O fenômeno é visível. Não saberia nomear exatamente o corte de cabelo masculino que se tornou padrão nos últimos anos, mas posso garantir que ele está em toda parte. Homens distintos, de idades diferentes e contextos diversos, parecem ter saído do mesmo salão. A repetição não se limita ao visual, ela se estende às poses, às legendas e aos padrões de comportamento. Tudo parece estranhamente igual. E não se trata aqui de um juízo moral, mas de uma indagação mais profunda, sobre o que perdemos quando deixamos de ser quem somos para nos integrarmos a um todo que, não raras vezes, nos engole. 

Parece haver algo profundamente empobrecedor nisso. A repetição de comportamentos, se desvinculada de um processo reflexivo, nos afasta de nós mesmos, fazendo com que aquilo que inicialmente parecia um gesto de pertencimento, se transforme numa renúncia silenciosa àquilo que nos é mais genuíno. 

As redes sociais, com sua lógica algorítmica, premiam aquilo que é replicável, compartilhável e semelhante, de modo que a singularidade, por não gerar identificação imediata, não cria engajamento e, portanto, têm baixo impacto. Ser singular é um problema em um sistema que recompensa a previsibilidade e isso talvez justifique minha percepção inicial, pois as gerações passadas não precisaram se preocupar com isso. 

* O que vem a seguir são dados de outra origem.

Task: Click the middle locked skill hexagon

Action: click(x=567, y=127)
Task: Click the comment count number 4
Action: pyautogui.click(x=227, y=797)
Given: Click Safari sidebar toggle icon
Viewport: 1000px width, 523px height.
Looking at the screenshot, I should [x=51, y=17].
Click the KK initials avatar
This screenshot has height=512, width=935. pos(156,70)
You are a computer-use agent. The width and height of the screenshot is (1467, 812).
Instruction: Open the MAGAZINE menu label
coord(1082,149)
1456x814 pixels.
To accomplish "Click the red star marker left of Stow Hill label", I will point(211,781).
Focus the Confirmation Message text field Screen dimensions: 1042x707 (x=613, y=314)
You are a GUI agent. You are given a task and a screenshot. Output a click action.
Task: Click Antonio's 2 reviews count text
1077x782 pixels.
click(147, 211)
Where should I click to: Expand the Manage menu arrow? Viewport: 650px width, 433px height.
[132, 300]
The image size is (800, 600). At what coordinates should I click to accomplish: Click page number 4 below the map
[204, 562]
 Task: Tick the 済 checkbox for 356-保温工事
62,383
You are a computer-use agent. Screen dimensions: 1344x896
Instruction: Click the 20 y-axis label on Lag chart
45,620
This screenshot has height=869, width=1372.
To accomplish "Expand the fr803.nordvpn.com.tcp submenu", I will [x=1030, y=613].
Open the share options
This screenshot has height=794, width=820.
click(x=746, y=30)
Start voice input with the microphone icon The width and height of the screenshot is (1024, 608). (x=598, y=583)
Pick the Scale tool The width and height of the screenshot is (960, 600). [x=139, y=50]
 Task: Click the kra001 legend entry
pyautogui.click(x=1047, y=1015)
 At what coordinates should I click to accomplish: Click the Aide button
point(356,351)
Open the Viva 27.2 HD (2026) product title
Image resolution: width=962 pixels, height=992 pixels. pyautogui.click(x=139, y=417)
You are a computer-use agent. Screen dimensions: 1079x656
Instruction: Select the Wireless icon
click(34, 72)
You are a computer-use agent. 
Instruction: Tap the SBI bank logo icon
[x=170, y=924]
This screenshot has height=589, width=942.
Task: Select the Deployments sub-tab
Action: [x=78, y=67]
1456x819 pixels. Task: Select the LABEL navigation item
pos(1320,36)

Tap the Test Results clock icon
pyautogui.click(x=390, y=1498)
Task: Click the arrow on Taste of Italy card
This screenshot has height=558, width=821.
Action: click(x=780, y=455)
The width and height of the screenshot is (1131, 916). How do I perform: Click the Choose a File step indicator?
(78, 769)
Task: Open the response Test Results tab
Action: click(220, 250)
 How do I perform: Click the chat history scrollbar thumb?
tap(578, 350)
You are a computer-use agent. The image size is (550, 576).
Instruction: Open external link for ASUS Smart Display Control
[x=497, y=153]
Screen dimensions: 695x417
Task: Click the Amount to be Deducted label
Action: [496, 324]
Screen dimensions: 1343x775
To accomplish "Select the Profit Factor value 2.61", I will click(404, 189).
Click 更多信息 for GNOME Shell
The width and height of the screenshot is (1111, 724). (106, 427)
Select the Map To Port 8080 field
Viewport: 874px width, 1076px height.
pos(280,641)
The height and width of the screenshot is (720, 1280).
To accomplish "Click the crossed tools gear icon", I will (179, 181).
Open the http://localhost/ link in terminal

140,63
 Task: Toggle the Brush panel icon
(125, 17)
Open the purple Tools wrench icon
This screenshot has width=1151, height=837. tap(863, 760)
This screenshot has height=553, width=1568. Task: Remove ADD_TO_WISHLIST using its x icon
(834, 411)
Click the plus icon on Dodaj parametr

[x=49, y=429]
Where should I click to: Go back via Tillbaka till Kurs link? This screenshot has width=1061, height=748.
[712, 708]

Talvez seja essa ausência de preocupação com o engajamento que permitiu às gerações anteriores viver de forma mais autoral. Havia espaço para o estranho e para o gesto que tinha como objetivo somente agradar a si mesmo. No entanto, atualmente, dentro do imperativo do desempenho e da visibilidade, tudo precisa ser mostrado, curtido e compartilhado. E para esse sujeito que explora a si mesmo por meio das redes sociais, não sobra mesmo muito espaço para a singularidade.

As opiniões expressas neste texto são de responsabilidade exclusiva do(a) autor(a) e não refletem, necessariamente, o posicionamento e a visão do Estado de Minas sobre o tema.